Thursday, June 07, 2007

Shoreline Highway

What’s Wrong With This Picture? Shoreline Highway

What’s Wrong With This Picture?

Sacramento to Marin County was unevenntful.
Arid rolling hills that were not under much agriculture, though there was the occasional vineyard, below. Point Reyes is in the southern end of Sonoma County.
Bodega Bay, North of Shoreline Highway is still California One, that follows the coast north from San Francisco to Eureka; it’s different than the Pacific Coast Highway to the south. The weather is wetter, the foliage more lush. There is a different feel of place. The ocean is more grayish. The landscape is windswept. Trees grow under the influence of the wind.The remains of the reconstructed site of Fort Ross, a Russian-American Company outpost, is now a State Historic Park.

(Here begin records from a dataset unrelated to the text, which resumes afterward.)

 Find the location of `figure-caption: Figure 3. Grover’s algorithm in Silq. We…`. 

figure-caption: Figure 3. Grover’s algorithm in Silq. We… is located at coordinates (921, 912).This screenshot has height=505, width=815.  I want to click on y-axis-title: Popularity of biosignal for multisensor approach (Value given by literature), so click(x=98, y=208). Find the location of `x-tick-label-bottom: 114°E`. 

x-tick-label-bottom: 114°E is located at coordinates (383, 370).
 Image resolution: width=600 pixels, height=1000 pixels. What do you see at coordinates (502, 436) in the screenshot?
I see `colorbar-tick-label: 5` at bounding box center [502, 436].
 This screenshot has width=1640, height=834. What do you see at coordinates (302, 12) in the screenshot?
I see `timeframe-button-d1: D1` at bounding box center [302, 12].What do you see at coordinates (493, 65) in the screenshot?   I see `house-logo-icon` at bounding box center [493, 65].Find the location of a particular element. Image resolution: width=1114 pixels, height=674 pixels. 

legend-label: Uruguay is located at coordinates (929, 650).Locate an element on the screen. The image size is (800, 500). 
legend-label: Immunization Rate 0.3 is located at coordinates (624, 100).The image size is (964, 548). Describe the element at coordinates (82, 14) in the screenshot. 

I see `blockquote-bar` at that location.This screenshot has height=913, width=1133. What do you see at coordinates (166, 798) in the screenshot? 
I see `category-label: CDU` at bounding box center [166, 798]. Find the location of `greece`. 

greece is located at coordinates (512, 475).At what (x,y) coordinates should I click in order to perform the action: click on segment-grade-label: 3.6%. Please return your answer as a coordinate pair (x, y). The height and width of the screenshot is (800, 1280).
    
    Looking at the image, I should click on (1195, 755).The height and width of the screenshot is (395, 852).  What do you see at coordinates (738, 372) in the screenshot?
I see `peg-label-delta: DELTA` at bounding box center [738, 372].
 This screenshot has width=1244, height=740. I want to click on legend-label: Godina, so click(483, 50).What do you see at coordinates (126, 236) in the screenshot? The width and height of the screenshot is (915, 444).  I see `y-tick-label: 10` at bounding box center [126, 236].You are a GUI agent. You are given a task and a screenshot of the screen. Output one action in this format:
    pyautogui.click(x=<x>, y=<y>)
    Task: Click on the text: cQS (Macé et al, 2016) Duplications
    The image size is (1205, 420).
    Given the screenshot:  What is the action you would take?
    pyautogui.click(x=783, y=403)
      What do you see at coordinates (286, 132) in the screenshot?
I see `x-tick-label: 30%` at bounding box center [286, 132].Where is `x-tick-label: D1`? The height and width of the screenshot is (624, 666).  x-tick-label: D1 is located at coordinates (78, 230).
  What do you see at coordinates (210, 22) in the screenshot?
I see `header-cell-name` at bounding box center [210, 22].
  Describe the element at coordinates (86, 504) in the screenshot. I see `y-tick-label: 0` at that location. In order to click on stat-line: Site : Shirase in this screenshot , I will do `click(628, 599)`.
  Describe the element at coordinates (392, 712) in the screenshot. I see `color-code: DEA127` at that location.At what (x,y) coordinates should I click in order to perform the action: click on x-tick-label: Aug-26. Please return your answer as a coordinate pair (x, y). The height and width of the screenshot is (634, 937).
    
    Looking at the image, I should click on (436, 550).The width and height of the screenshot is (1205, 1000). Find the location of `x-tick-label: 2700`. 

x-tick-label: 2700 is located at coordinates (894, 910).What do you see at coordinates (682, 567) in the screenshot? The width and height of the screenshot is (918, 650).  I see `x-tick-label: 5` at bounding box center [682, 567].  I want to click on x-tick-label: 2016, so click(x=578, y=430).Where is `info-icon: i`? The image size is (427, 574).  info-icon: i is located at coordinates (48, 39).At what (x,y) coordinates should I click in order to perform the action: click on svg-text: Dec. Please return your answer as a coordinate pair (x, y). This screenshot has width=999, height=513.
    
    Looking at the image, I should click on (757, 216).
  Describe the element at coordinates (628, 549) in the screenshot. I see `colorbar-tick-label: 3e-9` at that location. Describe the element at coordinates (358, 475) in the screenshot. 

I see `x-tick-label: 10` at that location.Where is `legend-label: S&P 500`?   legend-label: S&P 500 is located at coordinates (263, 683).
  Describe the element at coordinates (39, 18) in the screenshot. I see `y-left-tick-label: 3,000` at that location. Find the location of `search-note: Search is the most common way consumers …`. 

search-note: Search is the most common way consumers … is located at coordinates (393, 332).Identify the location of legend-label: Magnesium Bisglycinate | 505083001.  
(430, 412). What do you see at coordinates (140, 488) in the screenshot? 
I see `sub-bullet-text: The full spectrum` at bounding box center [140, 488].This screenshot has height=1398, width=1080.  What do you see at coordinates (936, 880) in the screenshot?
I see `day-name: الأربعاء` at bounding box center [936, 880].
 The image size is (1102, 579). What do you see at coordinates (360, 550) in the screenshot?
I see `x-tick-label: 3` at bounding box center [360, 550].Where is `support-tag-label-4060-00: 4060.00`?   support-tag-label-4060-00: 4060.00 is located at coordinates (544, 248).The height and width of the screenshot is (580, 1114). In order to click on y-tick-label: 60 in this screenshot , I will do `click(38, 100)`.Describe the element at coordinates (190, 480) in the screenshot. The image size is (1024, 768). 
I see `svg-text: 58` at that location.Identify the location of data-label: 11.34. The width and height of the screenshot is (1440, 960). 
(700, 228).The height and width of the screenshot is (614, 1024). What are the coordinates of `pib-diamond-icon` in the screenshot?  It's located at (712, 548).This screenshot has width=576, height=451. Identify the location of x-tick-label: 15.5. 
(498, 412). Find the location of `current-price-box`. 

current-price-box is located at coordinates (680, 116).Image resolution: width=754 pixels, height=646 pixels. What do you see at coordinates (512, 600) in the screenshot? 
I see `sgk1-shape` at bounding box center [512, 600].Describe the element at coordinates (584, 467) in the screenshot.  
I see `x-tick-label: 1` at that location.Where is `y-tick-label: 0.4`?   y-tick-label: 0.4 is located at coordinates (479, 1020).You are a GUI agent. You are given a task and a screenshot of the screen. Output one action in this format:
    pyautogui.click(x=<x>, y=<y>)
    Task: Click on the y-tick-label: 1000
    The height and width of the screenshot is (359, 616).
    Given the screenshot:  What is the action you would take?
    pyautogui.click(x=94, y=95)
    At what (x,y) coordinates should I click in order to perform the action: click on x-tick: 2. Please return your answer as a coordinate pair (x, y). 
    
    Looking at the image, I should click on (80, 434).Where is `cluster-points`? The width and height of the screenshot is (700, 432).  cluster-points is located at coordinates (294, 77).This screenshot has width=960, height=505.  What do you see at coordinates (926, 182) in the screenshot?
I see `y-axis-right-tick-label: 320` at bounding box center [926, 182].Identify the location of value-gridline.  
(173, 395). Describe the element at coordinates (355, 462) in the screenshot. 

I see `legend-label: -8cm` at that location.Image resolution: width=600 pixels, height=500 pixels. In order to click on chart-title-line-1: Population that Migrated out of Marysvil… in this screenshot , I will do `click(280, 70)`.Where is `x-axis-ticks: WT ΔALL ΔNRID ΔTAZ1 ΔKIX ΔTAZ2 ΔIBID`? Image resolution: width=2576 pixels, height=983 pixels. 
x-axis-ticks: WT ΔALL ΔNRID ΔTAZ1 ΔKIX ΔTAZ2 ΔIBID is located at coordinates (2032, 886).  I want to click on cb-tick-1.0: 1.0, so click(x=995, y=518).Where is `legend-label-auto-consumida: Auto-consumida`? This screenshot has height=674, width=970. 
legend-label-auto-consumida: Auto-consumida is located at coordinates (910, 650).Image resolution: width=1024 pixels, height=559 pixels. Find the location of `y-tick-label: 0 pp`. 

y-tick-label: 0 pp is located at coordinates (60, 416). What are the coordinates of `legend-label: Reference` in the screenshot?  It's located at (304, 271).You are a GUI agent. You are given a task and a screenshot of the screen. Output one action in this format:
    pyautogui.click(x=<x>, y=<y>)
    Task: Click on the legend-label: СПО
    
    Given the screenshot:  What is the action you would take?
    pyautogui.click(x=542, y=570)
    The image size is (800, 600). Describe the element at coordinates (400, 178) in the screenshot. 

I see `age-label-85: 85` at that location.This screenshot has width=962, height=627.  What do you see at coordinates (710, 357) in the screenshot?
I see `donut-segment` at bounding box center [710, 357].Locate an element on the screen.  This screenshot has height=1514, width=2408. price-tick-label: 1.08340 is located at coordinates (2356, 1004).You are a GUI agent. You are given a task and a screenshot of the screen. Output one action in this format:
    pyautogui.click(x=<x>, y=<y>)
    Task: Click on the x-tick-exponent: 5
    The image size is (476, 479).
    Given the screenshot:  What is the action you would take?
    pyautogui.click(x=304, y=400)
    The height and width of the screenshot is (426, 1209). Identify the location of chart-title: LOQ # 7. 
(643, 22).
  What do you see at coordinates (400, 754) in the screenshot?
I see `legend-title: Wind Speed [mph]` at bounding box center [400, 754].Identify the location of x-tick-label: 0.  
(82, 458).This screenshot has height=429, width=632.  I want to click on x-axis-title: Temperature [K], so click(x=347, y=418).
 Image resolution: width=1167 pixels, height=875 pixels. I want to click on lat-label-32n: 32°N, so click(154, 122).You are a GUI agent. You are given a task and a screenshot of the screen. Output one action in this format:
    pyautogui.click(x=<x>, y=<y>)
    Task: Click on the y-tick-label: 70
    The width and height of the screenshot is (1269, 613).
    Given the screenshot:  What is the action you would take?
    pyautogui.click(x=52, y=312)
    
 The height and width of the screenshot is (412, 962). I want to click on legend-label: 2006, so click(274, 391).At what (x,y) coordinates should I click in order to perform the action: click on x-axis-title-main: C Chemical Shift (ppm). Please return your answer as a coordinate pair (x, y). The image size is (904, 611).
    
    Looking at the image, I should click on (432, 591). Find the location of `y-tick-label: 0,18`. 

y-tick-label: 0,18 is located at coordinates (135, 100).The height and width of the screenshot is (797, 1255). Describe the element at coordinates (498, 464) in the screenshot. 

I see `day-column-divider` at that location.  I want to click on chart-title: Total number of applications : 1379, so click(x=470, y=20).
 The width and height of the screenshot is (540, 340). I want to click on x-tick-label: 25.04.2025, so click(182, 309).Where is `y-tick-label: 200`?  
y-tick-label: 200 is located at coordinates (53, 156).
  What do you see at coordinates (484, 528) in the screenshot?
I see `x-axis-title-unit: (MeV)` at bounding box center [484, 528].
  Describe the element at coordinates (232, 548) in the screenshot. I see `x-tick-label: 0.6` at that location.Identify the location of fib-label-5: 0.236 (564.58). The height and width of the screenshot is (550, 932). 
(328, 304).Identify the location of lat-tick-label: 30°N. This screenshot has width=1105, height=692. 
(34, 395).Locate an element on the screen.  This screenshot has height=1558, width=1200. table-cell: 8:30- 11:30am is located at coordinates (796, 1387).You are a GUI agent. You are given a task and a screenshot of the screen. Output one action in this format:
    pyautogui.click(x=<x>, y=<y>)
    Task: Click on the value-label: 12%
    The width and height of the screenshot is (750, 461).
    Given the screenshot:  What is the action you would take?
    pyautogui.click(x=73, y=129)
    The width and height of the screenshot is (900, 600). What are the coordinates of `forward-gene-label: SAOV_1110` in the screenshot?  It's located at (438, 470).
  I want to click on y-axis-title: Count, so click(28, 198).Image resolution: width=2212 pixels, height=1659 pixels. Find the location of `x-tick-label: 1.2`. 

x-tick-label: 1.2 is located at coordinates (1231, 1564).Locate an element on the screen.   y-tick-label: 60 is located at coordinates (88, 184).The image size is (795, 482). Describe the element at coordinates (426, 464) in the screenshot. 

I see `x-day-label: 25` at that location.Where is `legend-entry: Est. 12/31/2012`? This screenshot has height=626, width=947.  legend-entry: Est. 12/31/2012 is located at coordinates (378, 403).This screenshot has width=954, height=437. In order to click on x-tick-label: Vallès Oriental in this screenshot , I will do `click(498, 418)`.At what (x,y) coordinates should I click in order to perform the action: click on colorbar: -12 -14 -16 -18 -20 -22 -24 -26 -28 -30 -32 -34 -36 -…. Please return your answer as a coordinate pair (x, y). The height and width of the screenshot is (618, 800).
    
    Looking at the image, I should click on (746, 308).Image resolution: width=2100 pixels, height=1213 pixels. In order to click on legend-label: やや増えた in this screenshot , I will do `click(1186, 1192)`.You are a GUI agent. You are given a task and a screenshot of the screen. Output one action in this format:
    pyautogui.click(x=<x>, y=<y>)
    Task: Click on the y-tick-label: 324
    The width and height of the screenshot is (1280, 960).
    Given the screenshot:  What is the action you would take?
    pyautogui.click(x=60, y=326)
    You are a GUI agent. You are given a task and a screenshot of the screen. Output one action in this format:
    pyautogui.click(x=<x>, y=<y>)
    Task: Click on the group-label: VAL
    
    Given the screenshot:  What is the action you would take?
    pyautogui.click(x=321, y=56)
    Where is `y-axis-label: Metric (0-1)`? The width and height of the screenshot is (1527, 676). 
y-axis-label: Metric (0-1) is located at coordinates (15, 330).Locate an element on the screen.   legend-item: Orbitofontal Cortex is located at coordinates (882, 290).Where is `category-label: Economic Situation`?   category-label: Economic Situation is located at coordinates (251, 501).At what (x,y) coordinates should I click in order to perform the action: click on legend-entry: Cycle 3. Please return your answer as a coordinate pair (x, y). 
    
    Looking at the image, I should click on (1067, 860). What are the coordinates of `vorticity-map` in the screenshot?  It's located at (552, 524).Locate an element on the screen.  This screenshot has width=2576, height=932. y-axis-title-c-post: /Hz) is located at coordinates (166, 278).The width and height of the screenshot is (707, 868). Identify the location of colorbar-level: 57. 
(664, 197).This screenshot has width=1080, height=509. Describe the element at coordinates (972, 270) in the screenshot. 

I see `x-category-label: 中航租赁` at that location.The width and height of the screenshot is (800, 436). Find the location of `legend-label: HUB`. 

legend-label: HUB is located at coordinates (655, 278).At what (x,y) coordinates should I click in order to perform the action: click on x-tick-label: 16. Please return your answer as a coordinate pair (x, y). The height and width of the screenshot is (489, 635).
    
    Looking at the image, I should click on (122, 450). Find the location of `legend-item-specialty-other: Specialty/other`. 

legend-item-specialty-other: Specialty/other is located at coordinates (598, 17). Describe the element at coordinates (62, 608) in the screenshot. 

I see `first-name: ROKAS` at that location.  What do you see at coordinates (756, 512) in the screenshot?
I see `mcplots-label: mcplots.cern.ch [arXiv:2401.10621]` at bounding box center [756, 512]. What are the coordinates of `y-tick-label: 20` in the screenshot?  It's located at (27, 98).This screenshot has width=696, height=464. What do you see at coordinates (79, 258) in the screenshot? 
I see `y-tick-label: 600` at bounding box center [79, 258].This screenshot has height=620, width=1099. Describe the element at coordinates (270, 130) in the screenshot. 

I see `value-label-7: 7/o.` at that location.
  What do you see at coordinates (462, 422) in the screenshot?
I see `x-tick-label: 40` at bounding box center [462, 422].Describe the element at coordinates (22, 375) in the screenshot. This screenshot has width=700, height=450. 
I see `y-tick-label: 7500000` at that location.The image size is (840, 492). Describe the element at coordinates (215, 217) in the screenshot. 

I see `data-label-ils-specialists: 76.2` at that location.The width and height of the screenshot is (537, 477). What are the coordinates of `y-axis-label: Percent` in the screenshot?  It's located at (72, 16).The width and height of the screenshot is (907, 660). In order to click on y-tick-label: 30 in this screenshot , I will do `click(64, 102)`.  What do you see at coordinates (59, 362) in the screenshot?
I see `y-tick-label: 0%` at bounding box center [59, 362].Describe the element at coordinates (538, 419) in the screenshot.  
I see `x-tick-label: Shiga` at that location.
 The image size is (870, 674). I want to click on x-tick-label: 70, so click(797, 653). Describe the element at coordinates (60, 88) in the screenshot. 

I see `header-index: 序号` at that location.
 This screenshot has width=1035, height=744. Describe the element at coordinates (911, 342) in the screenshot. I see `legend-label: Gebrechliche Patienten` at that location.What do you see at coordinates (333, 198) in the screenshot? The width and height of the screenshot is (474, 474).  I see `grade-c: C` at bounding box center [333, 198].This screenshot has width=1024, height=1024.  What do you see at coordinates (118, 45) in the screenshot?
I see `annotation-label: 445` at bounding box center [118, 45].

The Shoreline Highway ends at Leggett where the road picks up U.S. 101 in Mendocino County, which adopts the name, Redwood Highway.
Humboldt Redwood State Park

Eureka is more than the name of a town; like it's meaning of exclamation, it was the first place I was able to get online to post.
The mansion home, left, of William Carson, the lumber, railroad and sail-shipping baron of the west coast, built in 1886, is now the private Ingomar Club. It dominates the hill at the north end of town overlooking the harbor on Humboldt Bay. The house across the street, right, is now called the pink lady. Carson built it for his son, Milton. as a wedding gift. According to the plaque presented by the Native Sons of the Golden West, It is a classic Queen Anne’s Eastlake Victorian designed by the Newsom brothers architects of San Francisco and was completed in 1889.

Lumber is a big business and the roads are full of trucks hauling logs.

It was onto Redwoods National and Calif. State Parks.Young elk in a large grove frolic and gesture challenges, above, as an older female grazes, below. The Newton B. Drury Scenic Parkway provides a 10-mile drive displaying green ferns and big trees! Coast Redwoods average 300 feet and can tower to 370. They are skinny and are the tallest living things on earth. The Giant Sequoia Redwoods are the largest living things on earth; they are broader and bulkier and they live in the Giant National Park in central California.
It’s not all beauty in the National parks as two U.S. National Park Rangers along with a California State Park Ranger, not seen, but to the right near the white patch, where a subject, with a pickup truck was being arrested in a joint operation.

Just south of the state line, was a fine example of the radio topic of the day from Washington, D.C., the immigration debate. A field of agricultural workers and though I don’t know the ratio of resident aliens to citizens, it was apparent from their dress that many were originally from south of the border.

Oregon

The road changed names to the Oregon Coast Highway.Bridge over the Coquille River, north of Bandon, rose into the low-lying cloud. At Florence, the road turned up the Siuslaw River valley towards Eugene. The sun reappeared and the road and railroad followed the river, seen here at Cushman.At 9:44 p.m., there was still light in the sky.

2 comments:

ched macquigg said...

awesome pictures; very well done!

Anonymous said...

Ahhh...your photos just make me want to go home. Thanks for the free "vacation"! Awsome!